The problem is, to win in court (not just go to court), you need actual grounds. What would be the grounds for suing Oracle in court?
For hiding the terms of the license? They didn't; the new terms have been as plain as any terms are in software licenses.
For changing the terms of the license? But Oracle was never obligated to supply new software on the old terms (unless the old license or some other contract obligated them to, but I don't think that's the case).
For changing the license terms on Java 8? But they had no obligation to continue to supply Java 8 under the old terms. (If you have an old copy of Java 8, the old license continues to apply, unless the old license specifies that Oracle gets to change it. Even if the old license does say that, it's not grounds for a lawsuit.)

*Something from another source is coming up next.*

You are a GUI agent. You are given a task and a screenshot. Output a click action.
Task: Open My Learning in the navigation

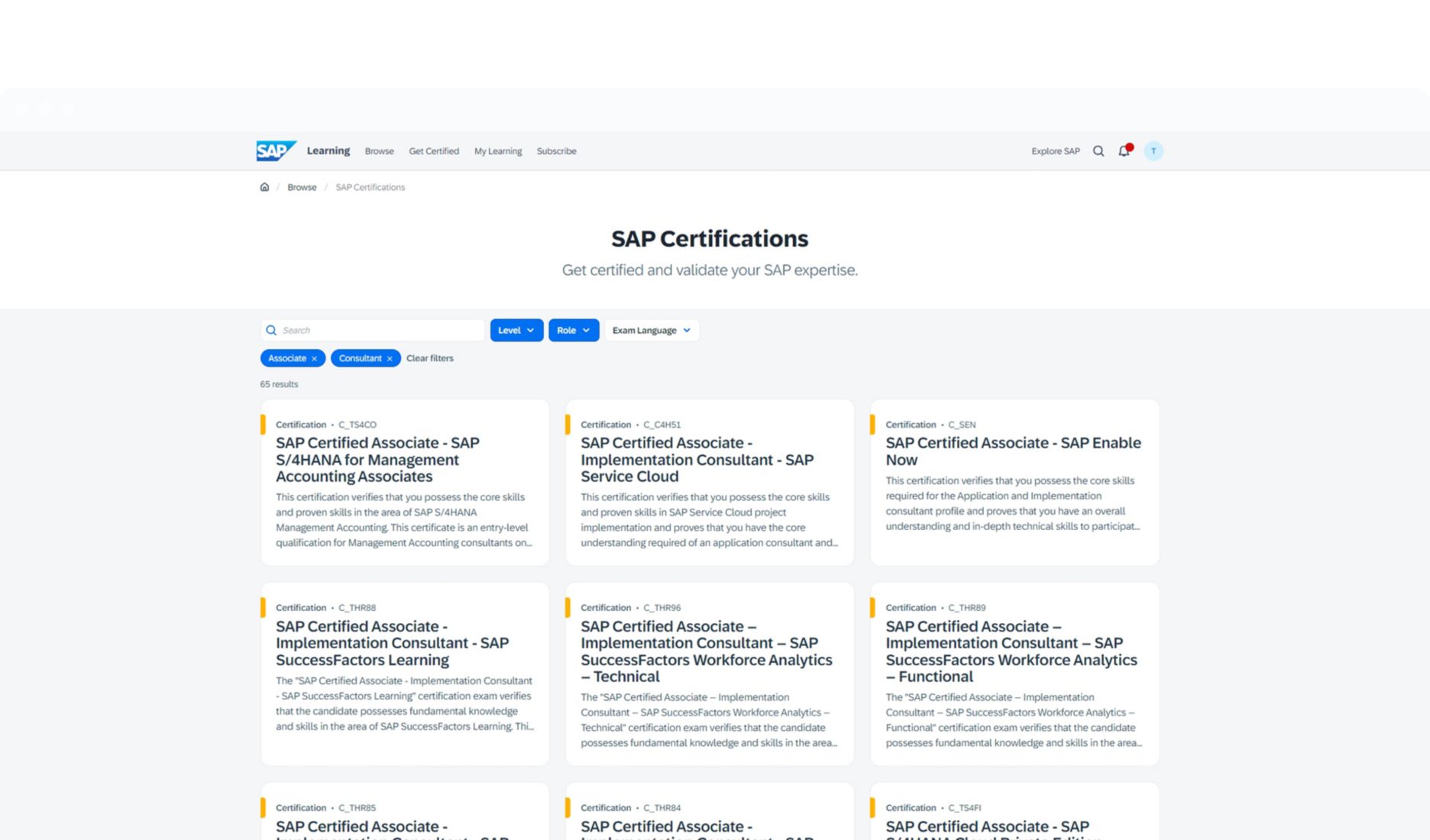point(497,151)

So, specifically, on what grounds could you realistically sue Oracle?
Note well: I'm not an apologist for Oracle's behavior. I just don't think there's actual grounds for a lawsuit here.
> Oracle seriously needs to be fought in court about this and their other actions.
The problem is that very few companies have the desire or resources to do this. The community certainly doesn't have the resources. We'd need tens of millions of dollars of legal resources to fight their terrible behaviour.
They're actively hostile to the whole tech community and their entire business model is based on trapping people into paying for things by not making their licenses clear or changing their licenses.
I don't know why anyone would use any software made by Oracle these days, the alternatives and open implementations of their own systems tend to be faster - and their "unbreakable Linux kernel" is a joke and a legal disaster waiting to happen.